Мой первый друг, мой друг бесценный…

Пусть Вас это не удивляет, мой дорогой читатель, но новеллу эту я решила посвятить чудесному моему другу и «названному братцу» — собаке, южно-русской овчарке по имени Трифон.
Как-то так получилось, что в раннем детстве я отчаянно боялась животных. И ладно бы собак – при виде кошки, перебегающей мне дорогу, я начинала голосить «боюсь-боюсь!» и разражалась отчаянным рёвом. Состоялся семейный совет. «Нет, я не хочу, чтобы мой ребёнок рос таким трусом!» — заявила мама. – Всё очень просто, — сказал отчим. – Нужно завести дома какое-нибудь животное. Начнёт воспитывать сама и ухаживать – некогда будет бояться.
Сказано-сделано. Летом меня на три месяца отправили в пионерский лагерь, а по возвращении меня ждал живой сюрприз. Историю появления Трифона в нашем доме мама всегда рассказывала ярко и образно. «Приехала я на Птичку (знаменитый рынок в Москве, где при желании можно было достать и крокодила и слона!), хожу по «собачьим рядам» и никак не могу выбрать нам в дом собаку. Все хорошие – и воспитанные, и красивые, и с родословной. Вдруг что-то в сердце кольнуло. На меня уставились, не мигая, два огромных янтарных глаза, прикрытые занавеской из густой, спутанной, грязно-белой шерсти. Обладатель этих глаз, казалось, меня просто гипнотизировал: «Возьми меня, пожалуйста, не пожалеешь!» Вид, у него, прямо скажем, был не из лучших – его зачем-то (видимо для живости, чтобы придать товарный вид!) продавцы облили ведром воды. Вот и лежал на земле маленький, тощенький чертёнок, с лапками-спичками и огромной, мощной головой, которую, к счастью, водой не облили… Продавала его какая-то шпана, лет по четырнадцати: «Берите, тётенька пса, даром почти, отдаем за десять рублей вместе с ошейником и поводком», — говорили они, заметив мои колебания.
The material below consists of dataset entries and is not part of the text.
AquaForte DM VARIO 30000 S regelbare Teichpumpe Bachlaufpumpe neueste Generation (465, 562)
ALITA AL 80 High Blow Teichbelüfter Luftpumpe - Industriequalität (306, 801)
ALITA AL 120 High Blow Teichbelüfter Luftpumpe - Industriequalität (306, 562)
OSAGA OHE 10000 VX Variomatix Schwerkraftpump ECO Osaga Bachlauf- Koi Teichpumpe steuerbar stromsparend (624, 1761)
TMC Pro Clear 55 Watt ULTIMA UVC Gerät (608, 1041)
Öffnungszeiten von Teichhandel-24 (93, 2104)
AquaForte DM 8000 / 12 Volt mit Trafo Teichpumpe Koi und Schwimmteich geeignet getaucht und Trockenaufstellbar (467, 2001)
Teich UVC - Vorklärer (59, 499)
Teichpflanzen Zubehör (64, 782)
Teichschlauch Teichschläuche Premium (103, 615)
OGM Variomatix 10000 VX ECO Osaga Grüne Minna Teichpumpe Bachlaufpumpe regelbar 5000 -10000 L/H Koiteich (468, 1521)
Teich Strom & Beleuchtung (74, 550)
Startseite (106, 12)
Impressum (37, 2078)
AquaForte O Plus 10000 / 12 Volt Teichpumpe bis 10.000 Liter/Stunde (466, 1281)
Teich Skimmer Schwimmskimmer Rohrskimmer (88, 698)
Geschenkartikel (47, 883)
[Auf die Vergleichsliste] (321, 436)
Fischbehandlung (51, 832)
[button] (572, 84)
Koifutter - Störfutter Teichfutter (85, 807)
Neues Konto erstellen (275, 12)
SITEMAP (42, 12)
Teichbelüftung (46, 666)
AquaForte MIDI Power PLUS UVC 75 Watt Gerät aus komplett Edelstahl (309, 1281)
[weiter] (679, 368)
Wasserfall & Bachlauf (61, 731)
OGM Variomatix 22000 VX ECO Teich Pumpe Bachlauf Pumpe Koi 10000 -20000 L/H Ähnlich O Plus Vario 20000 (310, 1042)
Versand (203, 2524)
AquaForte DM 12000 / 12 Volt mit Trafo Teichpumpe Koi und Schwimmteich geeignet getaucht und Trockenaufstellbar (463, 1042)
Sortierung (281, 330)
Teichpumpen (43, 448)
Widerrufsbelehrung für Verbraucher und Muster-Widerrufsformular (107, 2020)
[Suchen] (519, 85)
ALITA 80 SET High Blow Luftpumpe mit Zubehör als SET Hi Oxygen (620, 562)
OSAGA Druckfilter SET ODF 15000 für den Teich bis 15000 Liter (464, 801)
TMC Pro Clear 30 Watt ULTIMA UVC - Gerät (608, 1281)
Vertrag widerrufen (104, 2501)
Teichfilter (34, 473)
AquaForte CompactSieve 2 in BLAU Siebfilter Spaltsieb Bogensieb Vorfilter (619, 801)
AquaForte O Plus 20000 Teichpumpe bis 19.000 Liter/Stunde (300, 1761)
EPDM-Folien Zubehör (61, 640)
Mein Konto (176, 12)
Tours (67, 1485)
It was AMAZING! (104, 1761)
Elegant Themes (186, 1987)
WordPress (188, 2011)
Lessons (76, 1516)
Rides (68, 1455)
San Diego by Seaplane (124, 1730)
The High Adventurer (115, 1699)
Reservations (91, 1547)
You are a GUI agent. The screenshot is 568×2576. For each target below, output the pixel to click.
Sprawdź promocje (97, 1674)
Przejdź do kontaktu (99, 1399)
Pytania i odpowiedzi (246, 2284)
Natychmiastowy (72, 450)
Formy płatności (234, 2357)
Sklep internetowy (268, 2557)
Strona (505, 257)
-А какая это порода, мальчики? – пискнула я, уже сдаваясь.
-Метис-терьер.
-А он большой вырастет?
— Да, нет, как большая болонка.
Слегка успокоенная, я купила собаку, и тут выяснилось, что задние лапы у него почти не двигались, были очень слабыми.
-Вот, дура, баба, дохлого пса берёт, — услышала я шипение в свой адрес, когда на руках несла свою «болонку» в такси».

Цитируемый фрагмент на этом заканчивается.